Last Updated Oct 2, 2008 4:10 PM EDT
Business schools all run ethics courses nowadays. Students like them because they are an easier way of gaining a course credit than struggling with the mysteries of Black-Scholes option pricing model, and just as useless.
The essence of ethics courses is to urge aspiring managers to act with honesty and integrity, or at least with enough honesty and integrity to avoid a call from the District Attorney's office. This misses the point entirely. Honesty and integrity have nothing to do with ethics, they are far more important than that.
The real case for honesty and integrity was put to me by an investment banker as he leaned over his fake antique desk. "If my team does not trust me, the team will walk across the street and I will have no team. If my clients do not trust me, I will have no clients. An investment banker with no team and no clients is no use". A cynic would argue that an investment banker with a team and clients is also no use, but that is another matter.
Managers need courage to be honest with their team and their clients. The easy way out is to dodge and duck uncomfortable truths. But when the bad news eventually leaks out, trust leaks away at the same time.

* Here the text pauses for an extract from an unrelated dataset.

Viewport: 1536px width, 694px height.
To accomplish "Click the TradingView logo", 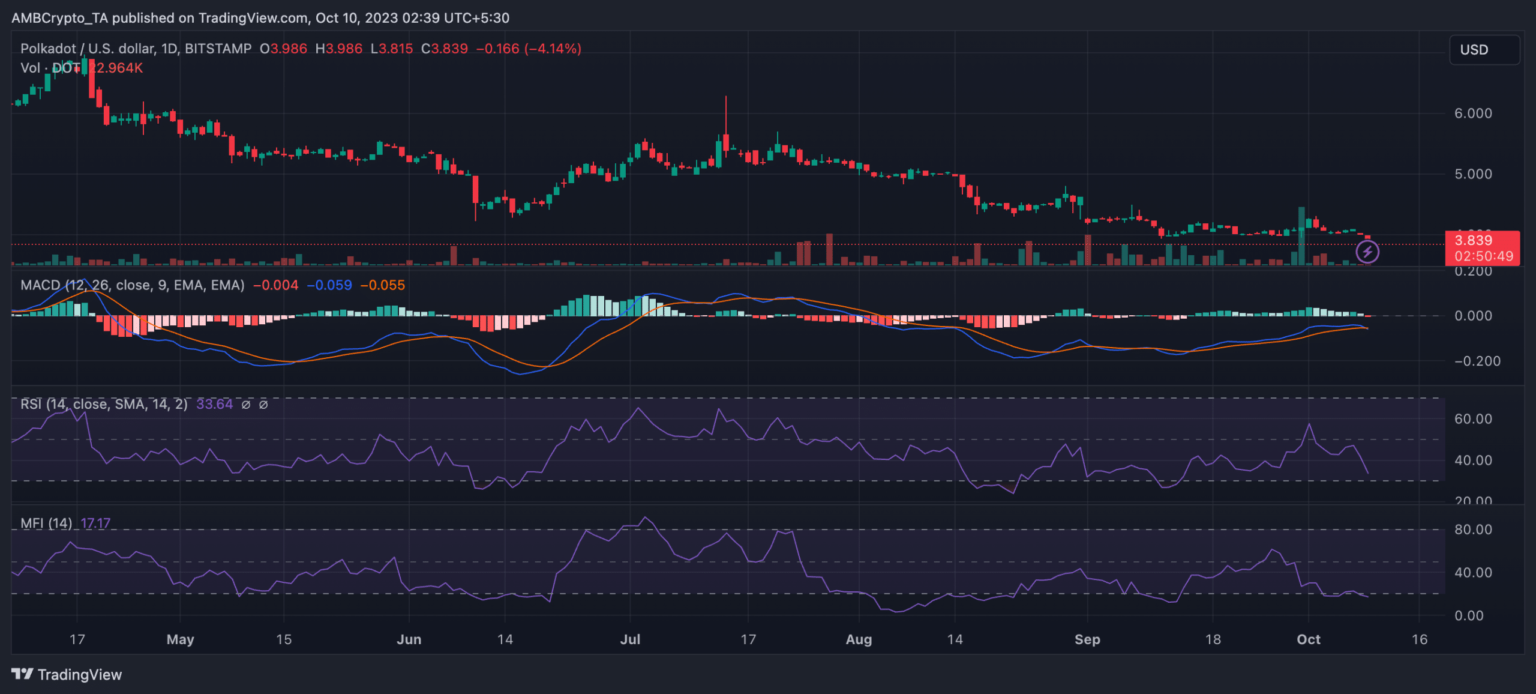I will tap(67, 675).

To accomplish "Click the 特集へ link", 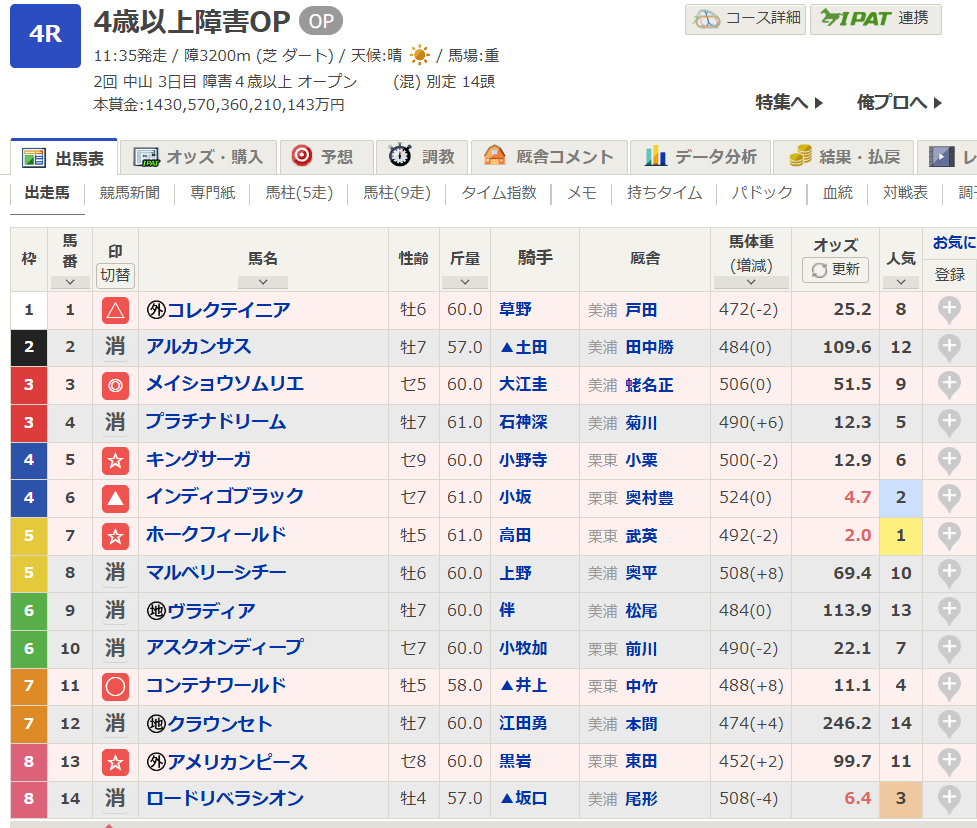I will (789, 102).
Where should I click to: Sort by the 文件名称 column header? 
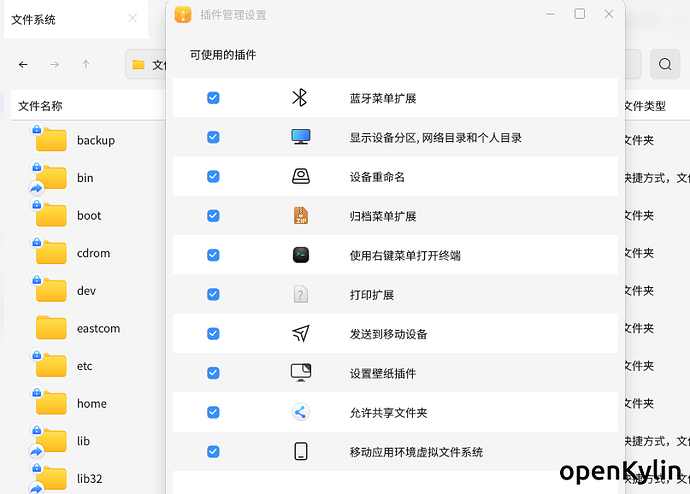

Building trust requires real honesty.
Managerial honesty is different from political honesty. An honest politician is one who has not actually been convicted and had every appeal turned down. That is weak-form honesty. Strong-form honesty requires confronting the truth positively, actively and early. You may not win friends, but you will win respect this way.
Many managers avoid dealing with problems among their team until the year-end review. This may make for a friendly and comfortable relationship in the short term. But when the annual review comes round, trust and respect will be shattered.
Hopefully, managers can be honest and ethical. But teaching ethics course is not the way to honesty. When managers believe that honesty is essential to trust, respect and career survival, then they are likely to act honestly.
What do you think -- what does an ethics course teach you?